Excerpt to read:
╔══

Disease Specifics

Pertussis, also known as whooping cough, is an acute infectious disease caused by the bacterium Bordetella pertussis. Pertussis is a human disease and no animal or insect source, or vector is known to exist.

Bordetella pertussis

B. pertussis is a fastidious, gram-negative bacterium requiring special media for isolation. B. pertussis produces multiple antigenic and biologically active products including:

  • Pertussis toxin
  • Filamentous hemagglutinin (FHA)
  • Agglutinogens
  • Adenylate cyclase
  • Pertactin
  • Tracheal cytotoxin
Gram stain of Bordetella pertussis

Gram stain of Bordetella pertussis

These products are responsible for the clinical features of pertussis. An immune response to one or more of them produces immunity following infection.


Some observational studies suggest that pertussis infection can provide immunity for 4 to 20 years, but that it is not lifelong.


Pertussis is primarily a toxin-mediated disease. The bacteria

  • Attach to the cilia of the respiratory epithelial cells
  • Produce toxins that paralyze the cilia
  • Cause inflammation of the respiratory tract, which interferes with the clearing of pulmonary secretions

Until recently, scientists thought that B. pertussis did not invade the tissues. However, recent studies suggest that the bacteria are present in alveolar macrophages.

Disease trends in the United States

Prevalence before and after widespread vaccination

In the 20th century, pertussis was one of the most common childhood diseases and a major cause of U.S. childhood mortality. Before the availability of pertussis vaccine in the 1940s, public health experts reported more than 200,000 cases of pertussis annually. Since widespread use of the vaccine began, incidence has decreased more than 75% compared with the pre-vaccine era.

Increase in reported cases

Since the late 1980s through the start of the COVID-19 pandemic in 2020, there was an increase in the number of reported cases of pertussis. In 2012, the last peak year, CDC reported 48,277 cases of pertussis. CDC believes that much of the disease goes unrecognized and unreported.

Several factors have likely contributed to the increase in reported cases, including

  • Increased awareness and improved recognition of pertussis among clinicians
  • Greater access to and use of laboratory diagnostics, especially polymerase chain reaction (PCR) testing
  • Increased surveillance and reporting of pertussis to public health departments
  • Waning immunity from vaccination

Additionally, B. pertussis are also always changing at a genetic level. CDC continues to evaluate what impact, if any, molecular changes in B. pertussis are having on public health.

╚══

Data for review:

╔══

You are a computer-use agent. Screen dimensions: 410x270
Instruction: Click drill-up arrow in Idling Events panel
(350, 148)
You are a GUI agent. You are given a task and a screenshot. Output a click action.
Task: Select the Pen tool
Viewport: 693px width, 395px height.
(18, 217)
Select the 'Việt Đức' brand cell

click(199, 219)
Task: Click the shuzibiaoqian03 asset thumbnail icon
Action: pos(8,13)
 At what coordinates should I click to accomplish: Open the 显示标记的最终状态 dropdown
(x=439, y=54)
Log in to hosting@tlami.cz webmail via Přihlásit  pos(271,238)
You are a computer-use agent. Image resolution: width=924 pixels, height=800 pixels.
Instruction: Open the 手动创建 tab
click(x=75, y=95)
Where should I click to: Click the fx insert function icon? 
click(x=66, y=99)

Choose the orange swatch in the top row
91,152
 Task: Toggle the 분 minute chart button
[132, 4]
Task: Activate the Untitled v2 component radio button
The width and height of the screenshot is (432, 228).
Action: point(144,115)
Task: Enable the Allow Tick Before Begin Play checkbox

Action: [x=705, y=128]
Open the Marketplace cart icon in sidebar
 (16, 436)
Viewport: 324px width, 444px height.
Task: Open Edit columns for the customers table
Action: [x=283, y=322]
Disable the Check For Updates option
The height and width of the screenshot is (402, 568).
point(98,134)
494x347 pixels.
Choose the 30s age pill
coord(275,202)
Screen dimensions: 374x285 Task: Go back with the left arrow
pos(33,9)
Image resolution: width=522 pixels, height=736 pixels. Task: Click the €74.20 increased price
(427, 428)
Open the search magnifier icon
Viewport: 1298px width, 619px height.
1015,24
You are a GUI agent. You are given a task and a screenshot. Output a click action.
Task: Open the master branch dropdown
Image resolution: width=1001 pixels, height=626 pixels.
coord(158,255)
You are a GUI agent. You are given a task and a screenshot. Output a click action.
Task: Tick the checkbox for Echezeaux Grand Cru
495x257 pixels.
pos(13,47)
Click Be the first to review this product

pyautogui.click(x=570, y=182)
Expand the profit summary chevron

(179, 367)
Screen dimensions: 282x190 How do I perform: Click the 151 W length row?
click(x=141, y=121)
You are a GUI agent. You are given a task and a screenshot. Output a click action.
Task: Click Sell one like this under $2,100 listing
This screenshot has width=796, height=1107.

╚══

What to produce:
Reproduce, word for word, the part of the pertussis text that starts at the words "Prevalence before and" and ends after the words "the pre-vaccine era.".

Written answer:
Prevalence before and after widespread vaccination

In the 20th century, pertussis was one of the most common childhood diseases and a major cause of U.S. childhood mortality. Before the availability of pertussis vaccine in the 1940s, public health experts reported more than 200,000 cases of pertussis annually. Since widespread use of the vaccine began, incidence has decreased more than 75% compared with the pre-vaccine era.